▶ _PROMPT_:
Copy out the items starting at the line that contains "This screenshot has width=720, height=550." and ending at the line that contains "Expand Advanced Settings", both included, with each line kept identical.

▶ _EXERCISE MATERIAL_:
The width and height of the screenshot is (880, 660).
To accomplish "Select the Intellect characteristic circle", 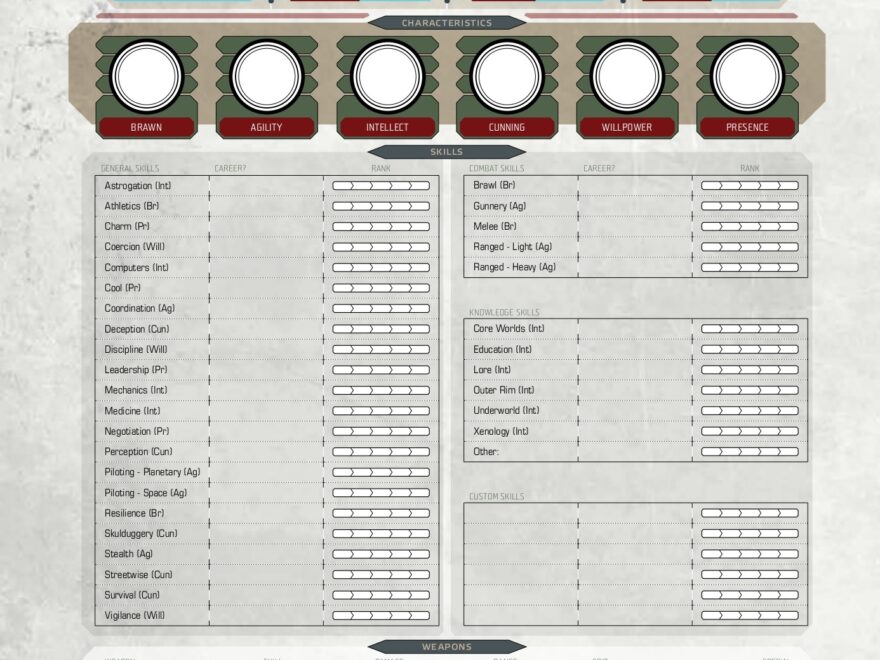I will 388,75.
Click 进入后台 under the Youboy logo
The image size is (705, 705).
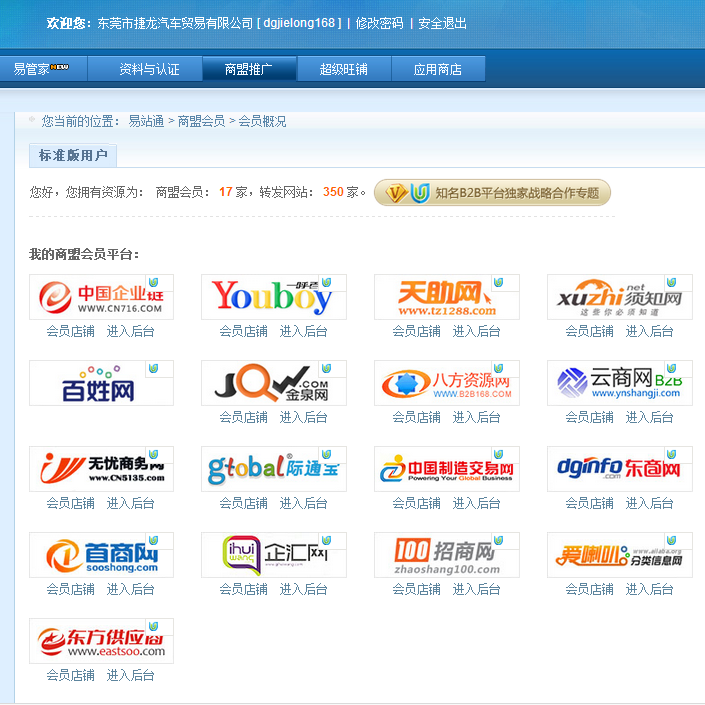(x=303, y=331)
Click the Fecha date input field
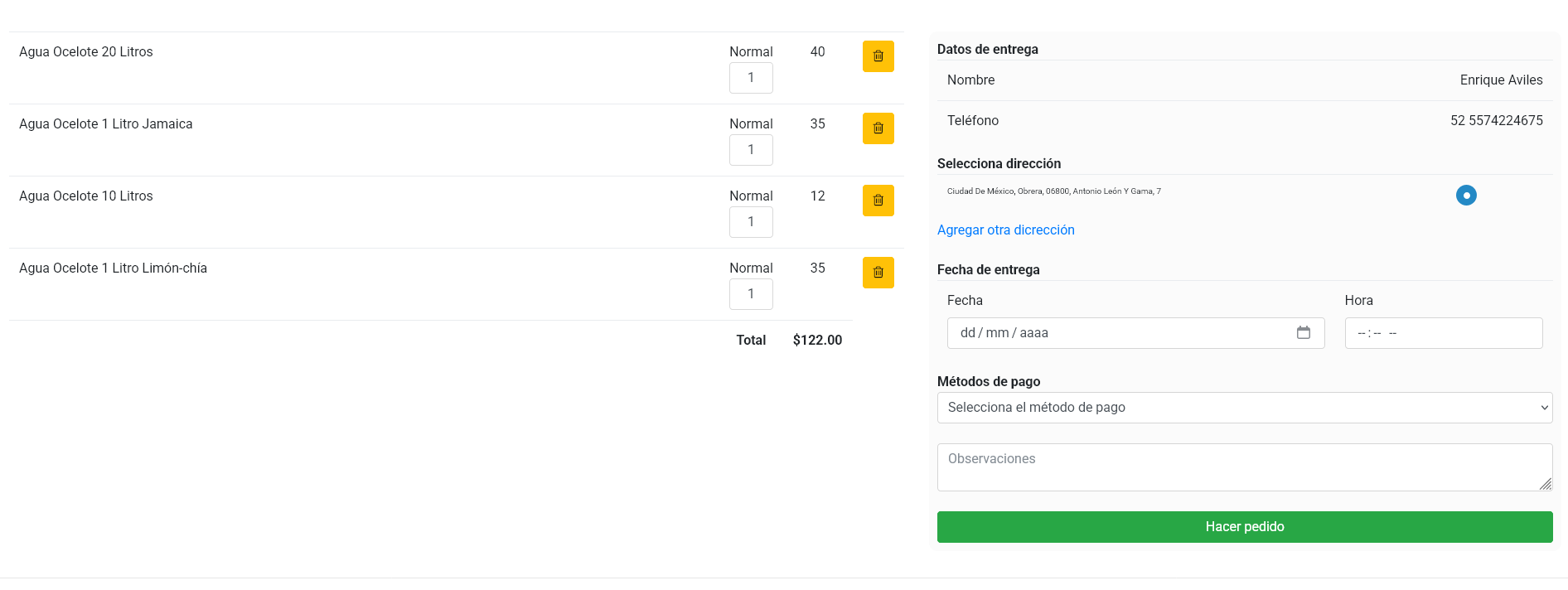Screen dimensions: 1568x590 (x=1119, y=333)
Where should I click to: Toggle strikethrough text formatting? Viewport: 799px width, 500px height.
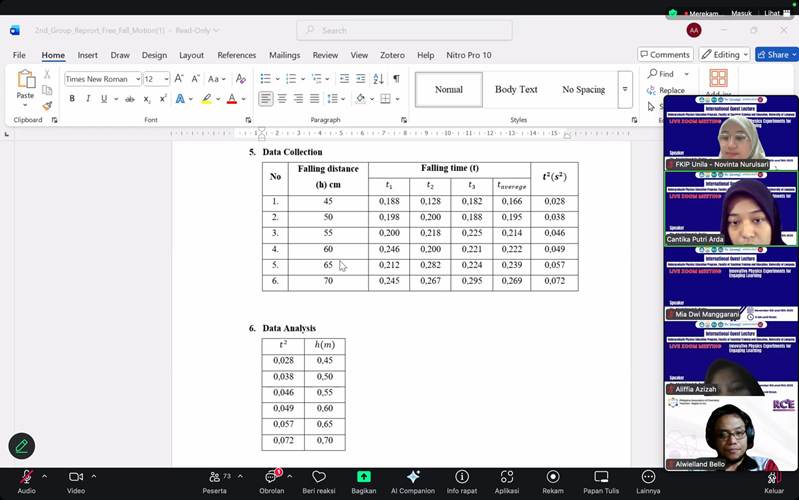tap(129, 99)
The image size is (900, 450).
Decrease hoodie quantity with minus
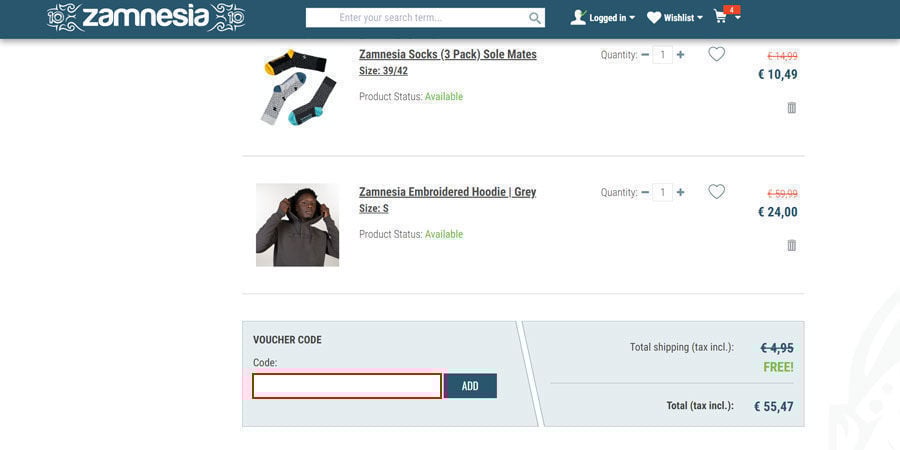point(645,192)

--

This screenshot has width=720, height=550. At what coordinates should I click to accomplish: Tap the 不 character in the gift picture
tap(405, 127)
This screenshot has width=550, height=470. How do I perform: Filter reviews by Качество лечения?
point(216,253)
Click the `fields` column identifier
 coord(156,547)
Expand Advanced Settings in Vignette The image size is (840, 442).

▶ _SOLUTION_:
This screenshot has width=720, height=550. At what coordinates should I click to accomplish: Tap the 不 character in the gift picture
tap(405, 127)
This screenshot has width=550, height=470. How do I perform: Filter reviews by Качество лечения?
point(216,253)
Click the `fields` column identifier
 coord(156,547)
Expand Advanced Settings in Vignette The image size is (840, 442).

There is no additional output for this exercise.